*Given problem*. In the data below, copy the stretch from the line containing "The height and" through the line containing "(556, 1093)", both lines included. Multiply each coordinate in the answers by 0.7 and round to the nearest whole number, with halves rounded up, but leave every number in the requests unchanged.

*Data extract*.
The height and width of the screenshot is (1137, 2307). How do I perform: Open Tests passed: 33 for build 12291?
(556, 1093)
==
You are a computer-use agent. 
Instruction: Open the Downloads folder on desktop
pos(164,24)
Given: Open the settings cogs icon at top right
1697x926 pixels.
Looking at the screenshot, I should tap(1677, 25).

*Exercise result*.
The height and width of the screenshot is (1137, 2307). How do I perform: Open Tests passed: 33 for build 12291?
(389, 765)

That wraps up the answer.